**Problema**
Reescreva as linhas entre a que contém "Given: Click the" e a que contém "Looking at the", inclusive, substituindo "green" por "blue" e mantendo todo o resto inalterado. Deixe as imagens de fora da resposta.

**Conjunto de itens**
+ + +

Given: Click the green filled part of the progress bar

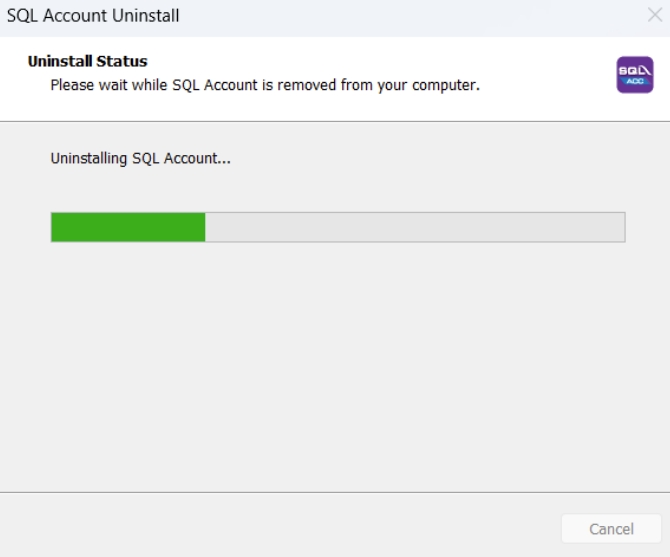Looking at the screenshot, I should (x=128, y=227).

+ + +

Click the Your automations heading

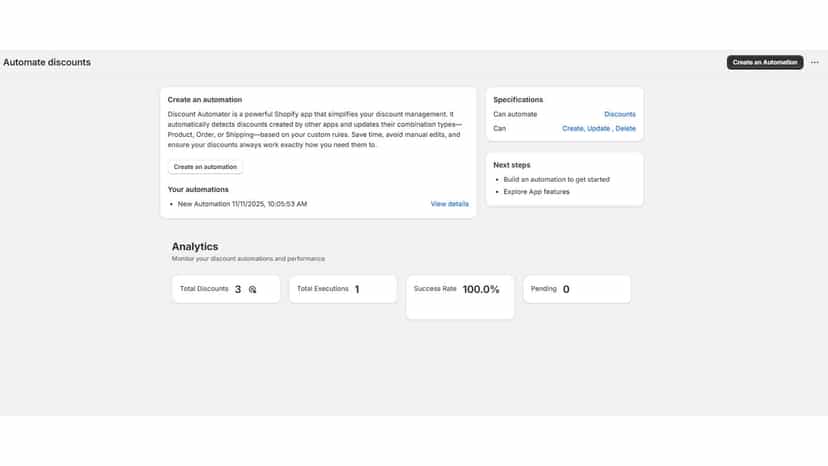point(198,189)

+ + +

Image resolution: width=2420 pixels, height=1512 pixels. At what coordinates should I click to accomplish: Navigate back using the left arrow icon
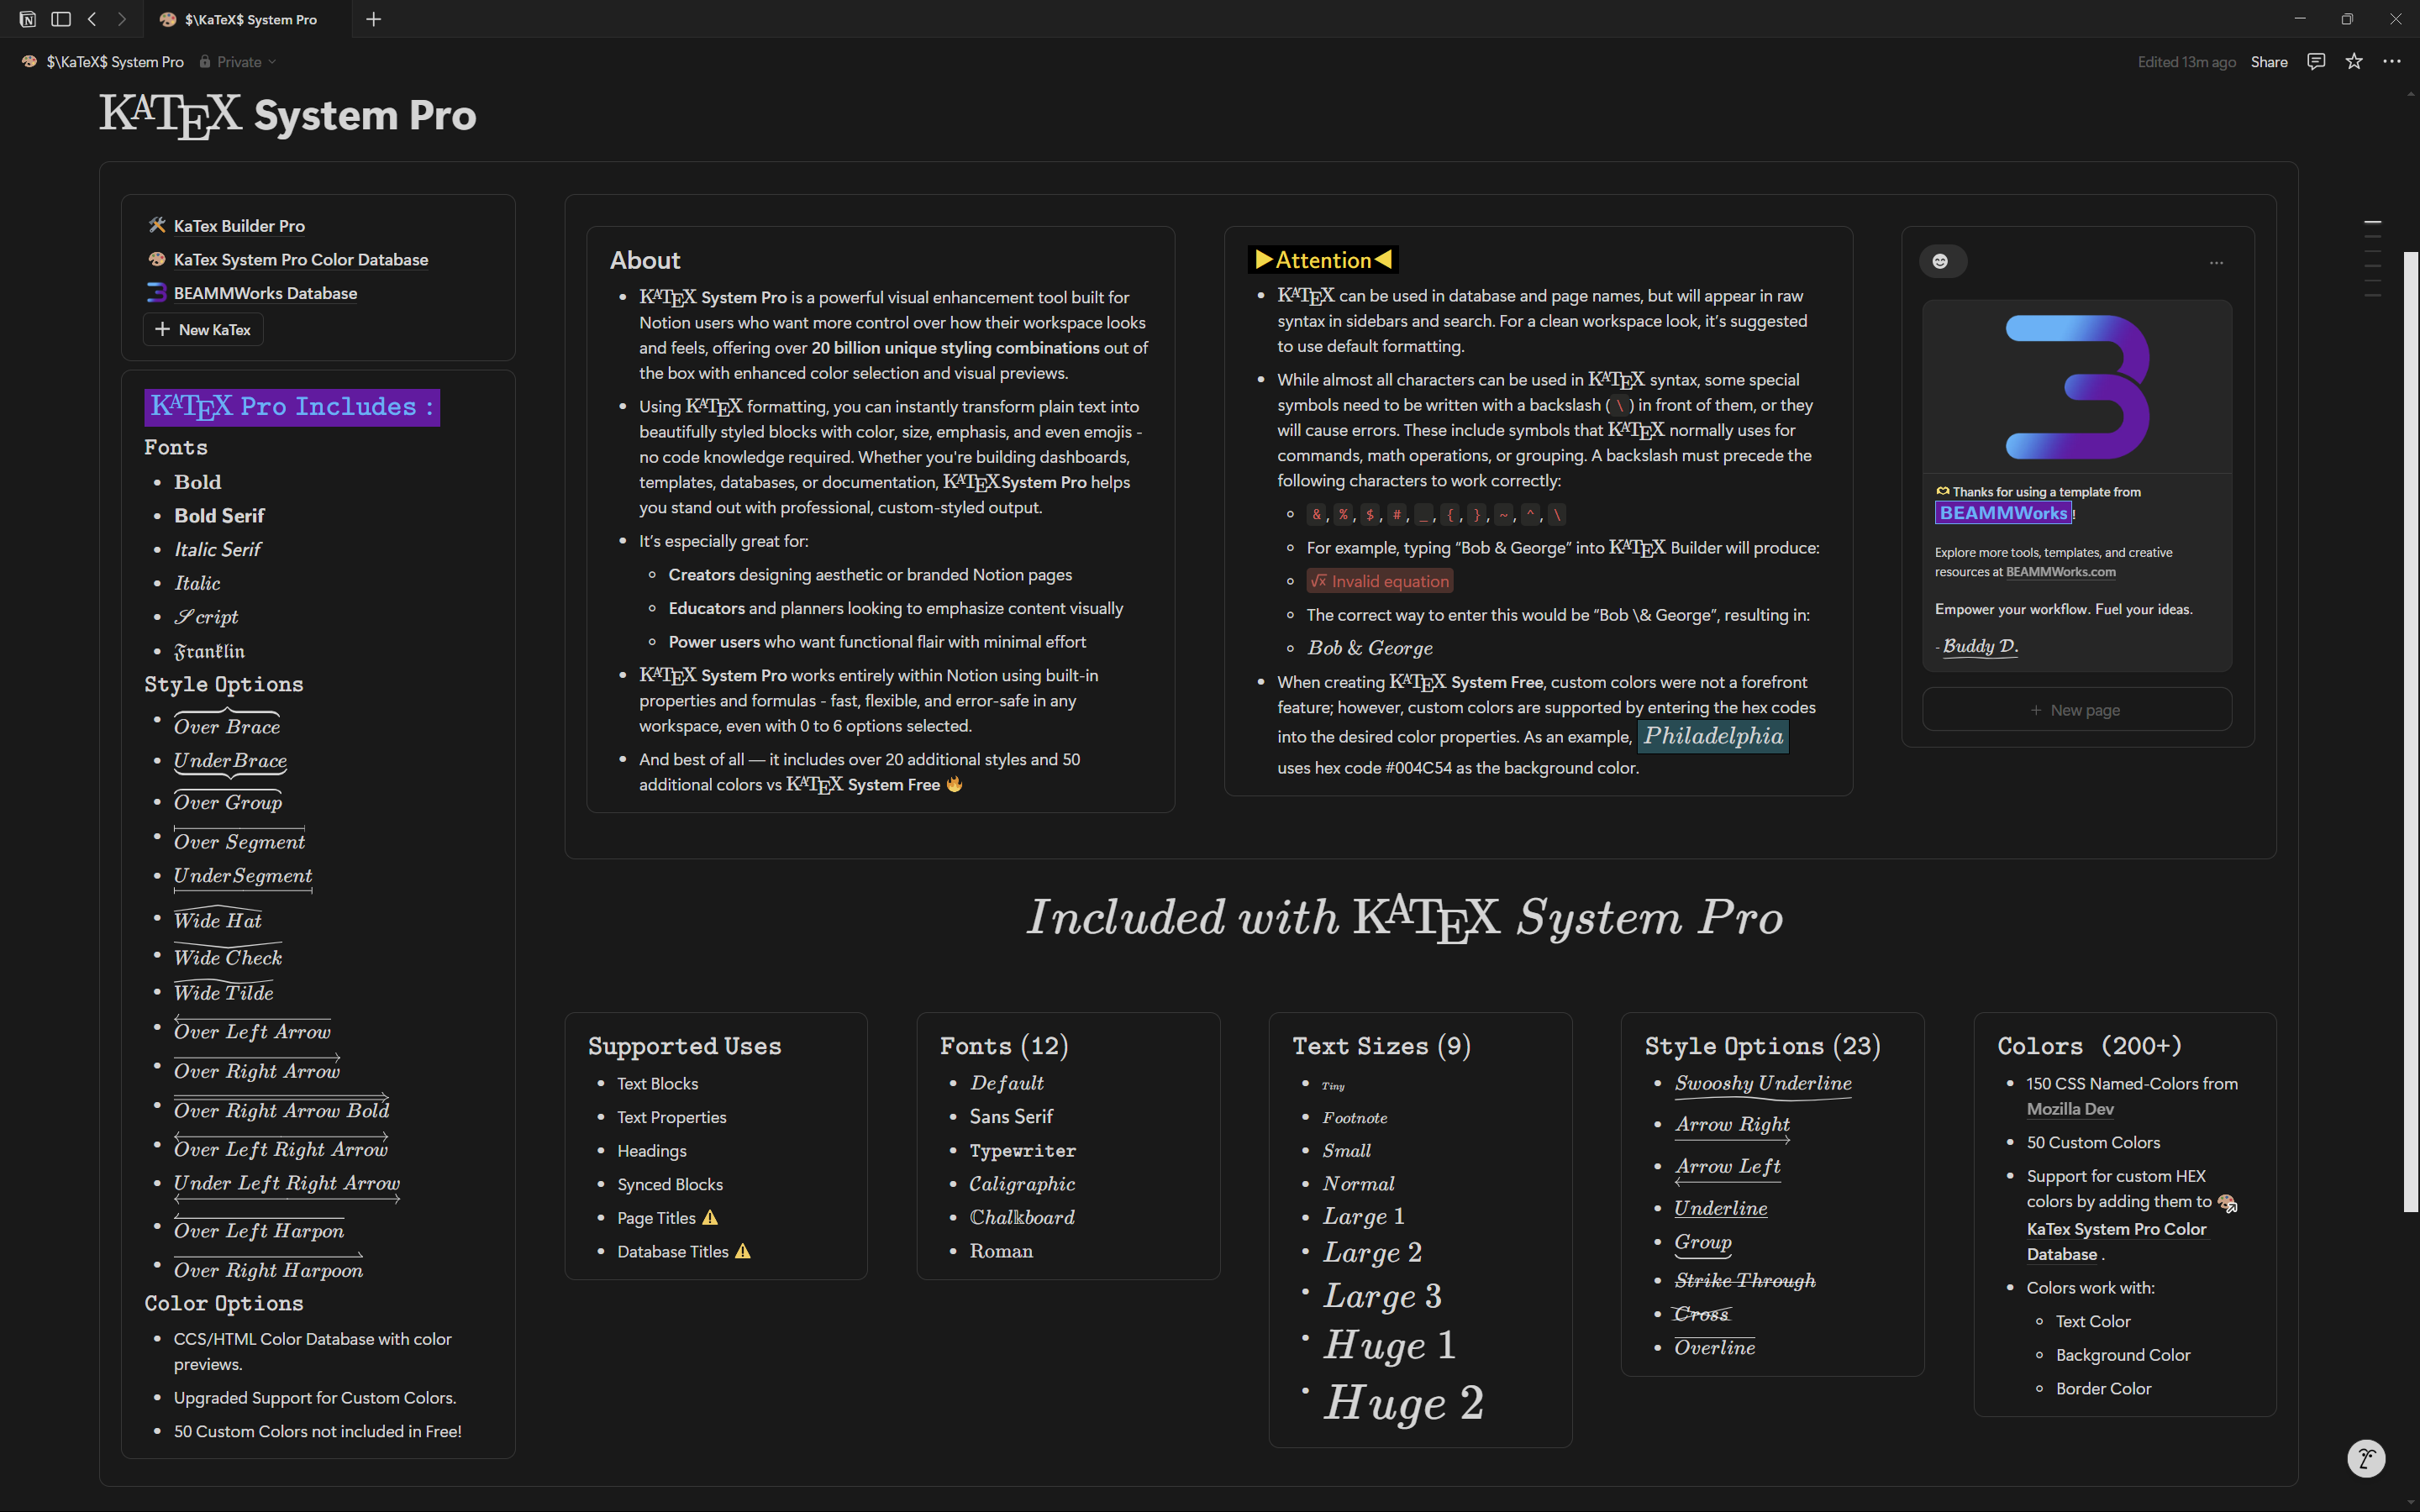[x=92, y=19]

+ + +

**Resposta esperada**
Given: Click the blue filled part of the progress bar

Looking at the screenshot, I should (x=128, y=227).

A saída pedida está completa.